Reputation: 1659
I pip install
-ed the flufl.enum Python package and I noticed that it works despite missing a flufl/__init__.py
module as regular Python packages. Even stranger is this:
>>> import flufl
>>> flufl
<module 'flufl' (built-in)>
I tried to reproduce this creating foo/bar/__init__.py
without foo/__init__.py
and (predictably) import foo
fails. How does flufl
do it?
Upvotes: 14
Views: 3456
Reputation: 23341
flufl is just a namespace package, declared in the egg's namespace_packages.txt
If you look at its source tree it actually does have flufl/__init__.py
, but for distribution as an egg it looks like it's not necessary due to setuptools magic.
Upvotes: 0
Reputation: 226
the magic is done in the flufl.enum-3.2-py2.7-nspkg.pth file, which is put into site-packages by "pip install":
import sys,new,os
p = os.path.join(sys._getframe(1).f_locals['sitedir'], *('flufl',))
ie = os.path.exists(os.path.join(p,'__init__.py'))
m = not ie and sys.modules.setdefault('flufl',new.module('flufl'))
mp = (m or []) and m.__dict__.setdefault('__path__',[])

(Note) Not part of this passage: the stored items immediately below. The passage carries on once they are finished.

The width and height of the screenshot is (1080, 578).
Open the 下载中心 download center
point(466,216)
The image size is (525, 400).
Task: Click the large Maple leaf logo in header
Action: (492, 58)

(p not in mp) and mp.append(p)
pth files are evaluated at startup. In particular, this file creates a new module named "flufl" and puts it into sys.modules. That also explains why you see it as "built-in":
>>> import new
>>> new.module('foo')
<module 'foo' (built-in)>
Upvotes: 19
Reputation: 143935
I don't get it
ls /Users/sbo/lib/python2.7/site-packages/flufl.enum-3.2-py2.7.egg/flufl/
__init__.py __init__.pyc enum/
Did you compile flufl.enum together with python ? It's the only way it can be a builtin module.
By the way, I actually read a PEP where packages could skip the init, but I don't remember if it was approved, rejected, or under scrutiny.